5. Use of the assay of cytokine BLyS as a marker in a method for monitoring the treatment of patients with immune-mediated diseases included in a group comprising:

- organ-specific autoimmune diseases such as: celiac disease, autoimmune thyroiditis, - immune-mediated diseases attributable to transfusion such as: post-transfusion immunization, maternal-fetal incompatibility, transfusion reactions which includes a therapeutic step of treating the above mentioned disease and the following steps:

- a first step of taking a sample of blood from the patient before therapy;

- a third step of taking one or more samples of blood from the patient at predefined time intervals from the initiation of the therapy;

- a fourth step of examining said one or more blood samples of the third step to determine the concentration of cytokine BLyS;

- a fifth step of comparing the concentration of cytokine BLyS determined in the second step and the values of the concentration of cytokine BLyS detected in the patient in the fourth step;

- a sixth step of identifying a significant deviation, deriving from the comparison of the fifth step, between the concentration of cytokine BLyS determined in the second step and the values of BLyS detected in the fourth step;

- a seventh step of attributing effectiveness to the therapeutic treatment on the basis of the deviation identified in the sixth step.

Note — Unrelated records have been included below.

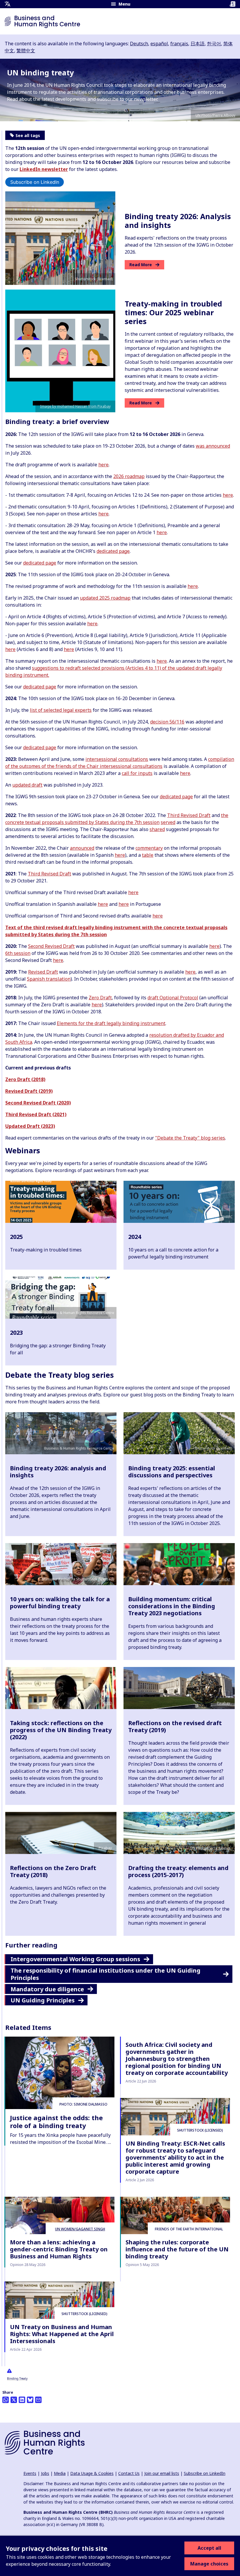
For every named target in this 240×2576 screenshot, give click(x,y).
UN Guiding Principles (43, 2000)
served (168, 822)
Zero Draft (100, 997)
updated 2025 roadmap (105, 598)
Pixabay (223, 1703)
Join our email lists (161, 2473)
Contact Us (129, 2473)
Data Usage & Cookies (92, 2473)
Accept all (209, 2548)
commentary (149, 848)
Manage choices (209, 2564)
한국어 (214, 43)
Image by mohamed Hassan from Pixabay (75, 406)
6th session (17, 953)
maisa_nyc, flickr (216, 1579)
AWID (107, 1703)
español (159, 43)
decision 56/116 (167, 722)
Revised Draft (43, 972)
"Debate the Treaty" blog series (190, 1138)
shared (157, 829)
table (147, 855)
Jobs (45, 2473)
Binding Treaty (17, 2378)
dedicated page (113, 551)
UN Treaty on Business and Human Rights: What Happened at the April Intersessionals (62, 2334)
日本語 (198, 43)
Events (29, 2473)
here (103, 464)
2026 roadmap (129, 476)
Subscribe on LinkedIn (34, 182)
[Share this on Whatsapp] (5, 2400)
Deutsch (139, 43)
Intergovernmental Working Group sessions (75, 1959)
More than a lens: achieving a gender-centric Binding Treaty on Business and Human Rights (59, 2249)
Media (60, 2473)
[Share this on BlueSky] (30, 2400)
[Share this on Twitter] (14, 2400)
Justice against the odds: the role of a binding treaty (56, 2121)
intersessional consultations (116, 759)
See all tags (28, 135)
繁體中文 (25, 50)
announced (82, 848)
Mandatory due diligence (47, 1989)
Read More (140, 264)
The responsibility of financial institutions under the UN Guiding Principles (105, 1974)
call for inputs (137, 773)
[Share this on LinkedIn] (22, 2400)
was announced (213, 446)
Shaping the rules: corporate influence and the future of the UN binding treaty (177, 2249)
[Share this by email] (38, 2400)
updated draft (27, 785)
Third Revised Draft (188, 815)
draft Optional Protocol (173, 997)
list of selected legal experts (61, 710)
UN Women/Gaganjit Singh (80, 2229)
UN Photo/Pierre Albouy (215, 115)
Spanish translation (49, 979)
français (179, 43)
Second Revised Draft (51, 946)
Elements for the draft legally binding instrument (111, 1023)
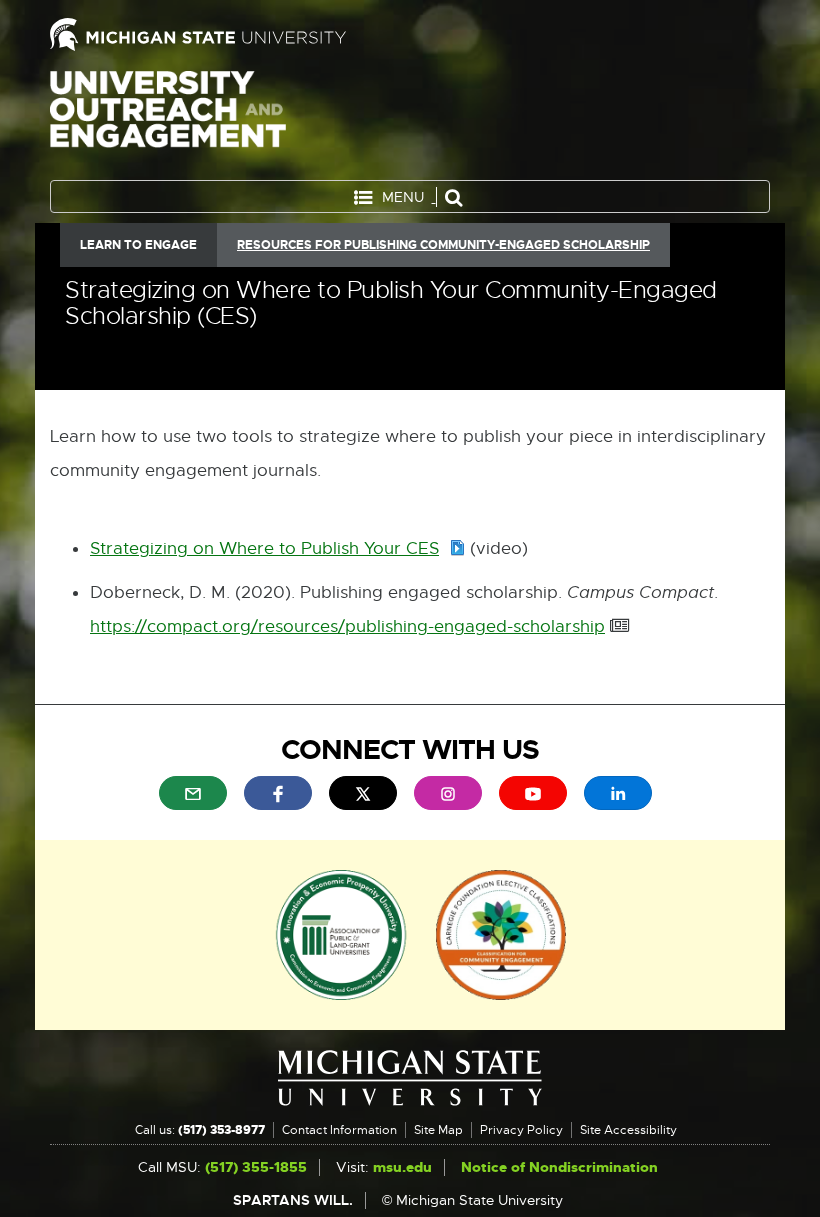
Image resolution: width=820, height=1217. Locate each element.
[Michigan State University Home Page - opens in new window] (222, 34)
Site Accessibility (628, 1130)
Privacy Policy (521, 1130)
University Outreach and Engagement (168, 120)
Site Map (438, 1130)
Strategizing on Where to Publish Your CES (277, 549)
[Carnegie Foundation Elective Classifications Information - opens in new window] (501, 933)
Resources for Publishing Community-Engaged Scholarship (443, 245)
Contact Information (339, 1130)
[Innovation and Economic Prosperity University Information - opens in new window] (341, 933)
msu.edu (402, 1167)
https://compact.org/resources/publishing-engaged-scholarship (347, 627)
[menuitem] (193, 793)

6. Use as in any claim hereinbefore, characterized in that the assay of cytokine BLyS can be integrated by a step of one examination or several examinations chosen from a group comprising:

- physical examination of the patient able to identify the main signs and symptoms of the disease;

- one or more X-rays of the patient;

- histological examination of a bioptic specimen taken from the patient;

- molecular analyses on the bioptic specimen or peripheral blood or bone marrow taken from the patient.